How to Deal With Death: A Primer for You and Your Kids
By Martha Michael
The death of Queen Elizabeth II at age 96 was a reminder to the world that even a divinely appointed monarch has to meet her maker eventually. In the ultimate battle of life and death, nature is king. However, we do have control over our ability to accept the loss of a loved one. Grief comes in many forms, but you can reduce the long-term negative impact by learning some methods to help you adjust.
Stages of Grief
The University of Washington counseling center has an article with insights into the healthy grieving process. When asked about grief, we may first think of death, but there are many forms of loss including:
- A relationship that ends
- An opportunity or career goal that’s lost
- When a pet dies
- A loved one battling serious illness
- Moving away from friends and family
It’s tempting to avoid grief altogether, in part because it’s uncomfortable and painful. Healthy grieving can make it seem more real for the moment, but it leads to a sense of peace. While individuals respond uniquely to loss, there are forms that it takes that are common experiences:
- Reduced appetite
- Problems sleeping
- Lack of concentration
Actively processing grief is a healthy form of coping, beginning with relaxing expectations about what it looks like. When you face the fact that much of life is out of your control, it’s easier to accept the change in circumstances. After expressing your emotions about the loss in your life, you can adjust to the new normal, beginning your next chapter without things as they were.

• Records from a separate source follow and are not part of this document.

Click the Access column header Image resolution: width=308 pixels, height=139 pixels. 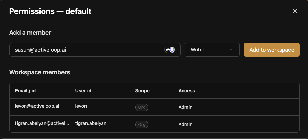pos(186,91)
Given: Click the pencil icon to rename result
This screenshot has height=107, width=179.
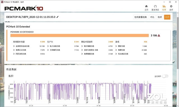Looking at the screenshot, I should 58,17.
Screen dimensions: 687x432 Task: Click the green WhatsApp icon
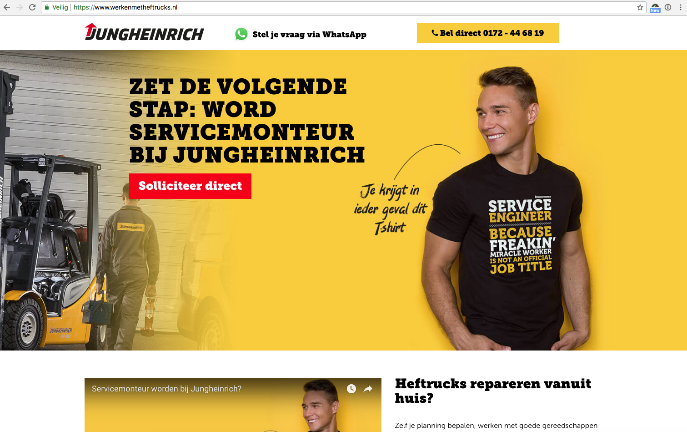pos(241,34)
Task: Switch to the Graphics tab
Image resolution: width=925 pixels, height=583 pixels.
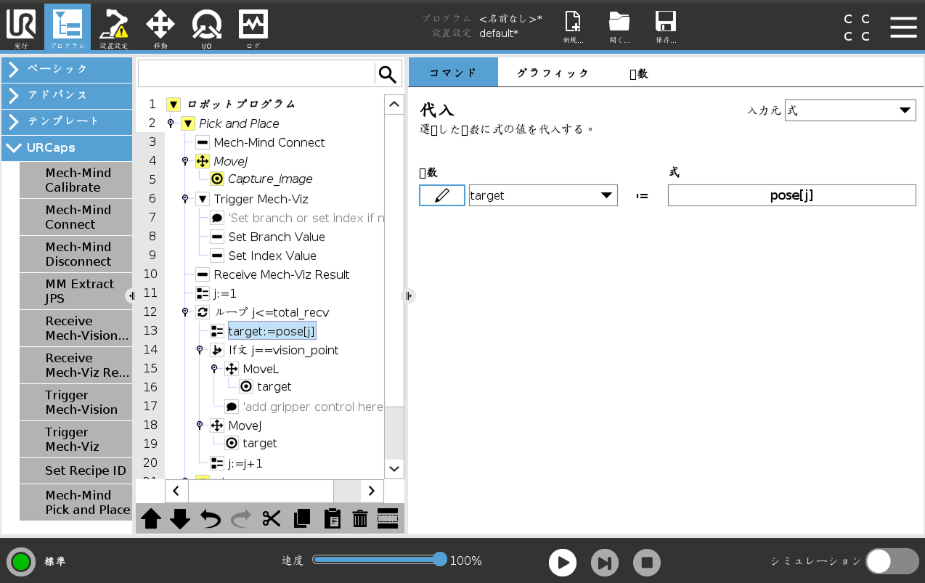Action: click(553, 73)
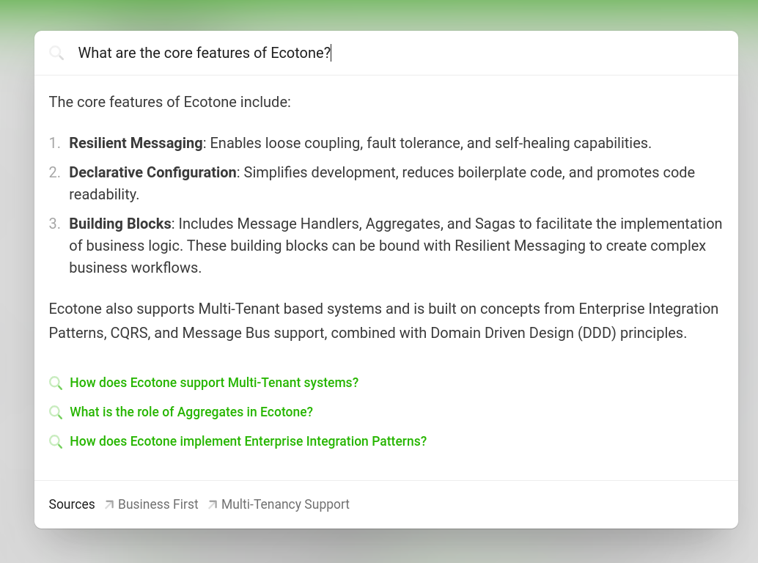The width and height of the screenshot is (758, 563).
Task: Click the list number 3 marker
Action: click(54, 224)
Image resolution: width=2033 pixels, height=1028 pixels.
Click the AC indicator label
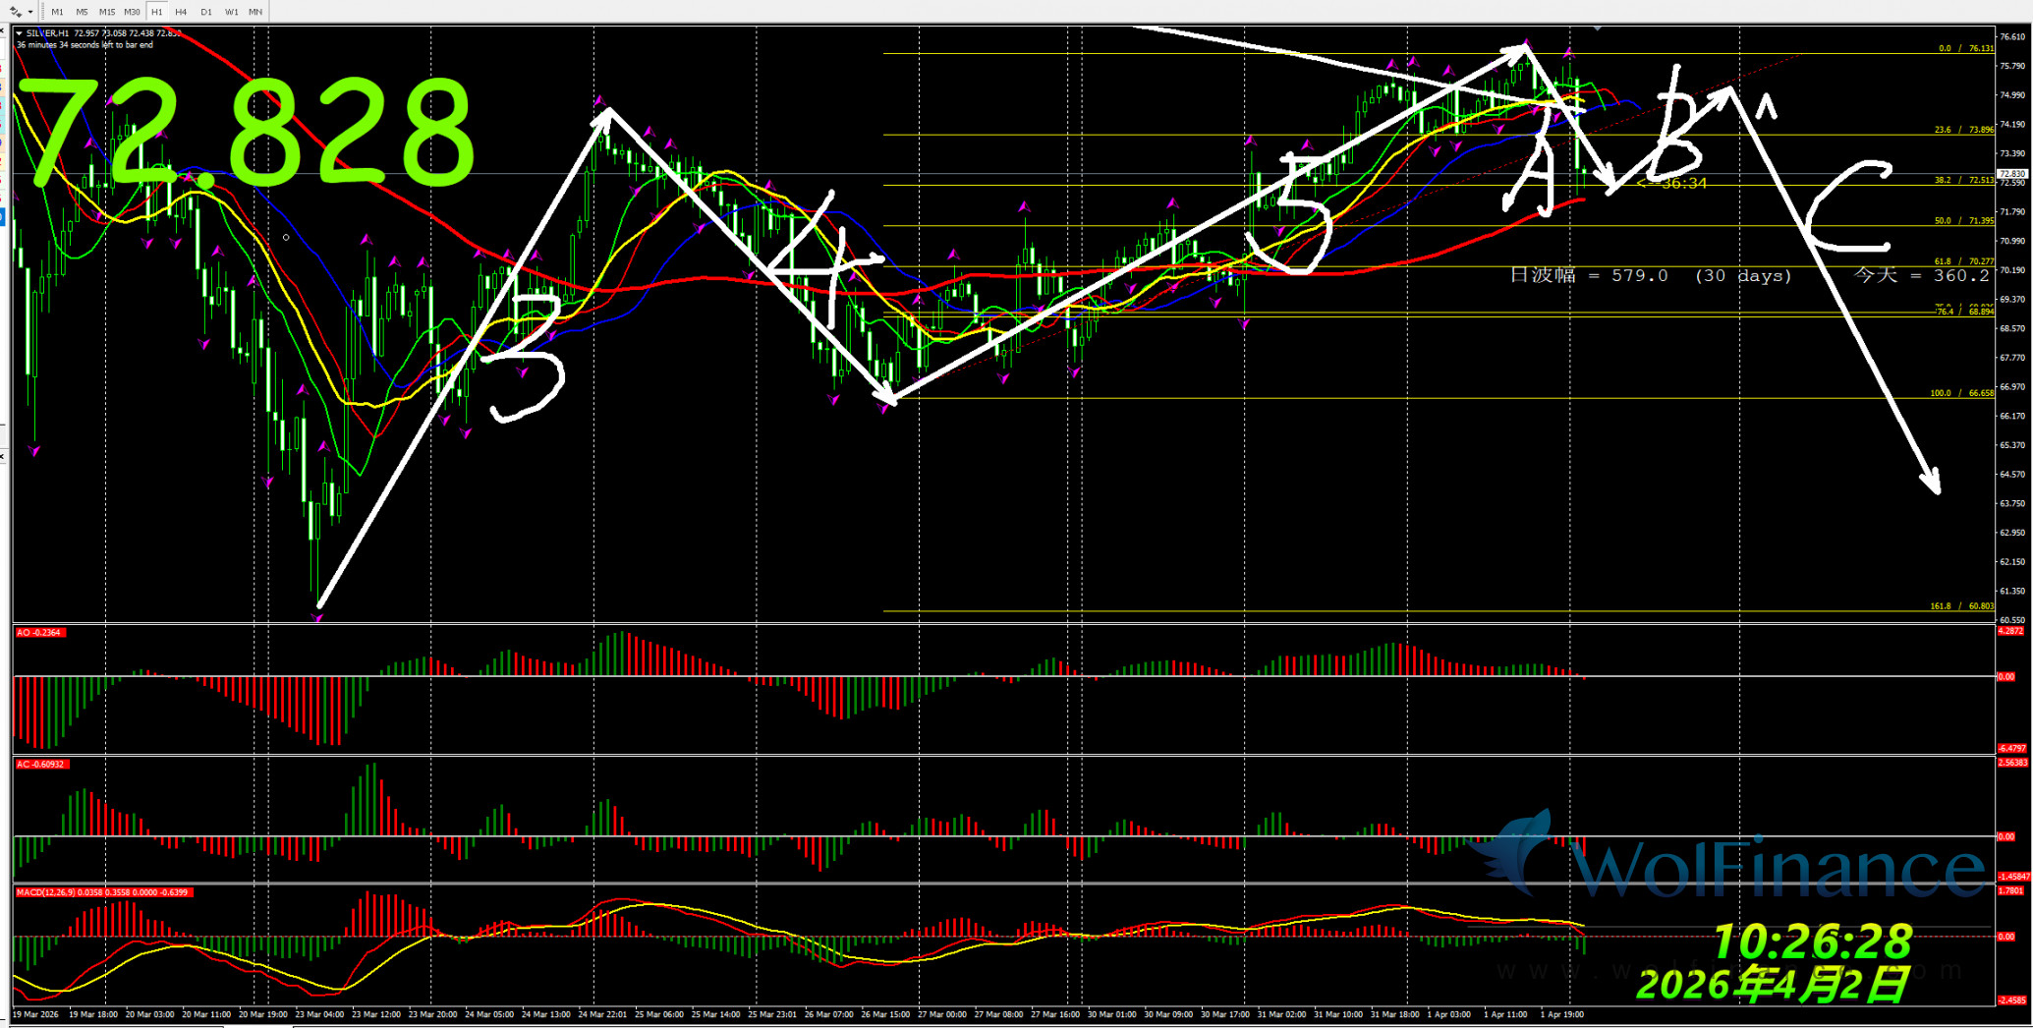tap(40, 764)
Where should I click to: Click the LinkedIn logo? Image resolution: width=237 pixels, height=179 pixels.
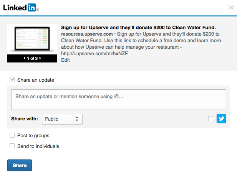(21, 7)
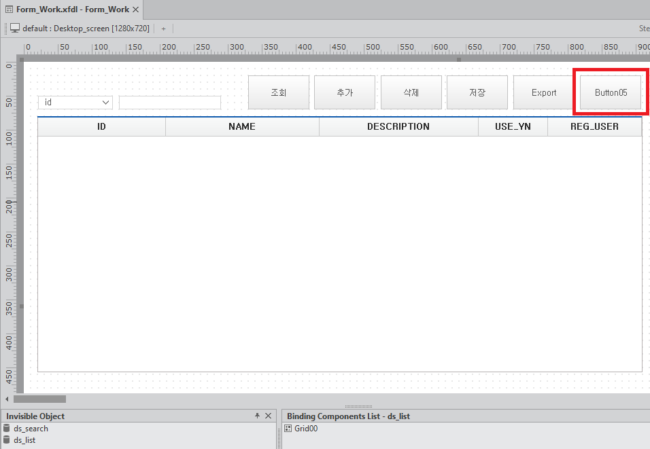Click the NAME grid column header

(x=242, y=127)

Helping Young People Accept Death and Loss
By the time you’re an adult you’ve faced a huge range of emotions, including grief. Kids at any age may need help interpreting the unfamiliar feelings that surface when they lose someone they love, especially if they have healthy parents and grandparents. KidsHealth has an article with five tips for teens dealing with the death of a friend or loved one:
Accept your emotions - Giving yourself permission to cry is an important part of the grieving process. There isn’t a way you “should” be feeling, so lean into the sadness rather than pushing yourself to feel differently than you do.
Talk about the person you’re grieving - When you feel comfortable enough to remember him/her, it can be therapeutic to talk about those memories. If you don’t feel comfortable verbalizing your emotions, you can put your feelings in writing.
Take part in rituals - Attending a memorial service or funeral is a chance for you to share your grief with others who have similar feelings. It can provide a level of closure after honoring the deceased, and you may feel some camaraderie, which can be comforting.
Preserve your memories - There are many ways to make a lasting mark that honors your loved one. You can plant a tree or take part in a charity walk in memory of him/her. On a smaller scale, you may want to create a scrapbook or photo album with pictures, quotes, and mementos representing your relationship.
Get support - While it’s natural to be sad when you lose someone you love, there are times when it’s overwhelming. Speak up to an adult about your feelings if you’re struggling. There are grief counselors, support groups, therapists, and others who can help.
Our earliest experiences provide clues to our capacity for resilience, says an article in The New York Times. Nature and nurture are involved; factors affecting your ability to handle a crisis include:
- Personal history
- Situational context
It’s easy to jump to the conclusion that your genes are the biggest determinant of your resilience, but your history is far more important, experts say. The quality of your relationships, particularly early in life, establish your ability to attach and adapt to circumstances.
“How loved you felt as a child is a great predictor of how you manage all kinds of difficult situations later in life,” says Bessel van der Kolk, a professor of psychiatry at Boston University School of Medicine. “Different traumas at different ages have their own impacts on our perceptions, interpretations, and expectations; these early experiences sculpt the brain, because it is a use-dependent organ.”
One of life’s greatest challenges involves building the skills to handle grief and loss so you can manage them and move on. When we take off-ramps such as drugs, alcohol, or gambling, we impede that process. More positive options include social connection, religious or spiritual beliefs, meditation, and practices that develop greater cognitive and emotional flexibility.
Results from a study of individuals with the greatest levels of resilience show they tend to have qualities such as:
- An optimistic, yet realistic, mindset
- Belief in something greater than themselves
- A strong moral compass
- Concern for others
- Support system
A death such as the Queen’s reminds us there is no one above the laws of nature, though we don’t have to look across the pond for reflection; the last two American presidents were in their 70s when they took office.
Every human being has to deal with death -- their own and members of their family and social circles. Whether you rule a kingdom or just your own household, there are ways to make your journey of grief resemble an adjustment period. By creating space for feelings of loss, you help kids in the process and do a noble service to yourself.